Is Substituting Primary Care for Specialist Care Rationing in Disguise?
One of the more persistent memes in mainstream health policy is the assertion that consuming more primary care and less specialist care will reduce health expenditures without damaging health. The Dutch actually do this in obstetrics. In 2004, the European Perinatal Health Report generated a re-examination of the Dutch system with its finding that the Netherlands had one of the highest perinatal death rates in Europe.
The Dutch obstetric care system is unique among the industrialized nations in assuming that pregnancy, labor, and delivery should be treated by primary care providers. Early in their pregnancies, healthy pregnant women choose between a home birth or a short stay hospital birth. Either a midwife or a general practitioner may supervise. About 29 percent of Dutch births took place at home in 2005-2007, down from 35 percent of all births in 1997-2000. Due to a shortage of general practitioners compared to midwives, only about 6 percent of births were supervised by general practitioners in 2002.
Access to an obstetrician (secondary care) is allowed only if complications occur, if risk factors exist early in pregnancy, or if complications arise during pregnancy, labor, or delivery. The indications for referral are laid out in the “obstetric indication list.”
Although the Dutch obstetric system is built on the assumption that experts can accurately assess medical risk, its outcomes suggest that this assumption is incorrect. In a two year study of all babies born in the catchment area of the neonatal intensive care unit of the University Medical Center in Utrecht, which covers 13 percent of the Dutch population, Evers et al. (2010) found that delivery related perinatal death was “significantly higher among low risk pregnancies in midwife supervised primary care than among high risk pregnancies in obstetrician supervised secondary care.” Babies born to “low risk” women under midwife supervision who were referred to obstetric supervision during labor had a more than 3.5-fold higher perinatal death rate than those born to “high risk” women who began labor under obstetric supervision.

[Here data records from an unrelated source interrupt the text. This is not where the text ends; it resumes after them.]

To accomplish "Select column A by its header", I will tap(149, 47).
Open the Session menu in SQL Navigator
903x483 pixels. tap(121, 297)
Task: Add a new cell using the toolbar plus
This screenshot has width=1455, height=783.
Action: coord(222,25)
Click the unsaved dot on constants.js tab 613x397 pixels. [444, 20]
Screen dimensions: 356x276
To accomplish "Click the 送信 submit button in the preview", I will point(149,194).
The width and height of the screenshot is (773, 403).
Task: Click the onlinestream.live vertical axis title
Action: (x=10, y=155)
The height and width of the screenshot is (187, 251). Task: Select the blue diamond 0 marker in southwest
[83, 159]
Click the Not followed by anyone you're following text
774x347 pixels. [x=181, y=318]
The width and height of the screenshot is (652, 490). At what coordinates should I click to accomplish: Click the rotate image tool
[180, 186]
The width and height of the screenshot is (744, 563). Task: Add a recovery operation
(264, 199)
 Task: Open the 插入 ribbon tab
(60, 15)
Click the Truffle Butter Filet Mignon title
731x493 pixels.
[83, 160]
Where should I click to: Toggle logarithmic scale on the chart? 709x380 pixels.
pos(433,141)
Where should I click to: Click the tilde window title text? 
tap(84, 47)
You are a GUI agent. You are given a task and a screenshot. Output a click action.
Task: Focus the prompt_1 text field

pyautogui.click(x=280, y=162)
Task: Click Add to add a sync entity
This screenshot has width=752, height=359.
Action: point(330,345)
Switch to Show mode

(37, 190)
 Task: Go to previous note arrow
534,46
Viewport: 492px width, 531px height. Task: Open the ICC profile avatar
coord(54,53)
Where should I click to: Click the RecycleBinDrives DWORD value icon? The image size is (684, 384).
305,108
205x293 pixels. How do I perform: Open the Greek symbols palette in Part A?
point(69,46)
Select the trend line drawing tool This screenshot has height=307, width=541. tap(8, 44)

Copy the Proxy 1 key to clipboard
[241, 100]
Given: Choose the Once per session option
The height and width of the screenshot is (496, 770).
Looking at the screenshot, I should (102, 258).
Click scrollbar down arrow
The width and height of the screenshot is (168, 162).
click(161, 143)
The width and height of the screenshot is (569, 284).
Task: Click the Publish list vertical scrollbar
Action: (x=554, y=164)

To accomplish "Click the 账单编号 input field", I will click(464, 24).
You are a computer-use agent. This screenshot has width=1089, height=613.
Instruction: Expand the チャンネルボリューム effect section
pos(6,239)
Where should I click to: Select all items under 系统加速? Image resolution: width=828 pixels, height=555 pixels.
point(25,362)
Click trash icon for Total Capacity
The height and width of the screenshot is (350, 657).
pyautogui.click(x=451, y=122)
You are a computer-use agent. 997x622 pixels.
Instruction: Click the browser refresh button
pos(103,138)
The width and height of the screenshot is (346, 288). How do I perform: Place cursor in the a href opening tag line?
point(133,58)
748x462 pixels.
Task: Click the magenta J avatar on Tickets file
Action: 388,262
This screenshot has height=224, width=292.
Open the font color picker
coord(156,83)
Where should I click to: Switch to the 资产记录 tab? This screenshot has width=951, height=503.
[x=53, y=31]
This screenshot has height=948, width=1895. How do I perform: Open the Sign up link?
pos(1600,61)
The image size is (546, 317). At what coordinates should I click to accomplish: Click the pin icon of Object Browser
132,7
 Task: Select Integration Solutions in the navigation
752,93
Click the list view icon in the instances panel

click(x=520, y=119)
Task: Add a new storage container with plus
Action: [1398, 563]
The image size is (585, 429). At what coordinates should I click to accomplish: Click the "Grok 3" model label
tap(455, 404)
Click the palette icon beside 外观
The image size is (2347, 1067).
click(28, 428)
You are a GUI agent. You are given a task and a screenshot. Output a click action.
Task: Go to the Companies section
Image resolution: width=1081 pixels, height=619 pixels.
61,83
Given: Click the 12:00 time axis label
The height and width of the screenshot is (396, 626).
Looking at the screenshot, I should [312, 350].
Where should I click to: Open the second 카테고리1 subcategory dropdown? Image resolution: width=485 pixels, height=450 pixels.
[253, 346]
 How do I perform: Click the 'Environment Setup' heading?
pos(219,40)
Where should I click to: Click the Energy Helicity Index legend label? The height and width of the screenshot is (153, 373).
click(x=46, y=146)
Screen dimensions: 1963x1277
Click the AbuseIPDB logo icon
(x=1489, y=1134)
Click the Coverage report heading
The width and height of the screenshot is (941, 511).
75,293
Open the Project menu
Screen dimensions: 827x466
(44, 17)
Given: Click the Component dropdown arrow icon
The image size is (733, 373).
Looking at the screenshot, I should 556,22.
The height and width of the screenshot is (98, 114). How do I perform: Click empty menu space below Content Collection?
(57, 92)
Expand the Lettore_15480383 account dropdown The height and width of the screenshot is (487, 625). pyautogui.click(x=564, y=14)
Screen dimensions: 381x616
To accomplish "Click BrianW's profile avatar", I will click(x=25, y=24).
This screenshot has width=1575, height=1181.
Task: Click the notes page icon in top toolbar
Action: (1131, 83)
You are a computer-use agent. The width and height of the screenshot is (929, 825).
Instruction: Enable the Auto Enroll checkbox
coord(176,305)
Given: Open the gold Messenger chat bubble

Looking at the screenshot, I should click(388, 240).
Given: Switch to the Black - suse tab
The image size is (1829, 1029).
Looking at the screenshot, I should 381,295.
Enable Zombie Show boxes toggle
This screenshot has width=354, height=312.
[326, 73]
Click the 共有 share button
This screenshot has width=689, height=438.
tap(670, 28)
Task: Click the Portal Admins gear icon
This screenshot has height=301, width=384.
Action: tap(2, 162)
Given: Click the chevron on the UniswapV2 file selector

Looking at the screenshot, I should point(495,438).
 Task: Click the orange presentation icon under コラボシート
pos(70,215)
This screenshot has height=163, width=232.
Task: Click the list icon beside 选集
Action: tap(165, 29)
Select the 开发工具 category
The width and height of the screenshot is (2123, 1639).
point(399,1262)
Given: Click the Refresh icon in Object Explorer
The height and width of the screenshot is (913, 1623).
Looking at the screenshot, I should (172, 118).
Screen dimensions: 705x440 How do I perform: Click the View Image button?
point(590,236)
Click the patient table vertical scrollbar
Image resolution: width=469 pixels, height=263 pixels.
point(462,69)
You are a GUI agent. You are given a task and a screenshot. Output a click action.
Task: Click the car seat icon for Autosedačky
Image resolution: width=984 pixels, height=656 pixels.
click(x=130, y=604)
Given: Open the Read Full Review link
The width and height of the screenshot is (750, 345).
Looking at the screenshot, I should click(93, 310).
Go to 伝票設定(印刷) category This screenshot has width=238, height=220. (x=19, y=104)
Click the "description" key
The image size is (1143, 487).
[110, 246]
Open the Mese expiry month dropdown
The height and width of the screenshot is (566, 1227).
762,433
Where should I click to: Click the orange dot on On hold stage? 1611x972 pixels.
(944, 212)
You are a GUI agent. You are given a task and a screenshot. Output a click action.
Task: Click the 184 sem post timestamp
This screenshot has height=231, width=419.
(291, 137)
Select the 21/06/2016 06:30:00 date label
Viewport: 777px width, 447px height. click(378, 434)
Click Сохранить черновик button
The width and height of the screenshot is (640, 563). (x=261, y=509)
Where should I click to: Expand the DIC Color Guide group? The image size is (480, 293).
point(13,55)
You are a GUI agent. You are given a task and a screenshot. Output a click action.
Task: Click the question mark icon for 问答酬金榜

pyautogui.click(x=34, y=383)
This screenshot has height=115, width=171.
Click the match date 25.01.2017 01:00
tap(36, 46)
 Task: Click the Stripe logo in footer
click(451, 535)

Unfortunately, health policy makers in the US seem unable to learn from health system problems in Europe, Canada, and the United Kingdom. In 2011, for example, Appendix B of the March 2012 MedPAC Report to the Congress on Medicare Payment Policy recommends “a 10-year schedule of specified updates for the physician fee schedule” in which specialist reimbursement rates would be cut by 5.9 percent per year for three years and then frozen for the next seven years. Primary care rates would be frozen for 10 years. Primary care “providers” are those who enroll in Medicare as geriatricians, internists, specialists in family medicine, and pediatricians. Nurse practitioners, clinical nurse specialists, and physician assistants also qualify.
People in primary care enjoy protected reimbursements because MedPac believes, without much in the way of evidence, that “the greatest threat to access over the next decade is concentrated in primary care services.” The report defends this conclusion by pointing to MedPAC′s in-house survey of people 50 and over. The reader is told that people were asked how difficult it was to find a new physician. Of the 7 percent of people looking for a new primary care physician in 2010, 79 percent of the 7 percent of people looking for a primary care physician had no problems finding one. Of those looking for a new specialist, 87 percent reported no problems finding one.
It is anyone′s guess if the reported 8 percent difference means anything. It is more likely that MedPAC′s new price controls will simply create shortages of both specialists and primary care practitioners with, as in the Dutch care, dire results for patients in need of expert, high quality, medical care.
A large number of legal, medical, and technical problems only exist because countries refuse to look at data that originates outside of their own borders.
Many countries have more primary care physicians than specialists. In the United States, the ratio of primary care to non-primary care specialties is about equal. The distribution of doctors is related to the politics of medicine, common in countries with socialized health care systems. Most people are healthy. What they really want is to be able to see a doctor when they are sick. The way to maximize votes is to pour resources into primary care (many constituents) and skimp on costly care for the desperately ill (few voters, many of which are too sick to vote).
At the very least, the lower quality health care that people will get from these substitute doctors for certain ailments and conditions is a step toward rationing.
Rationing or simply irrational? Having trained in the trenches in Neonatal ICUs. . . I saw these primary docs with lots of experience and ethics. . . get totally blown away by the inevitable litigation that will swallow up their enthusiasm, time and resources. . . when there is the inevitable neonatal catastrophe. . . which is alleged as malpractice not an act of God. Doctors in other countries do not sit on a witness stand facing the likes of a baby’s attorney such as John Edwards in his glory days.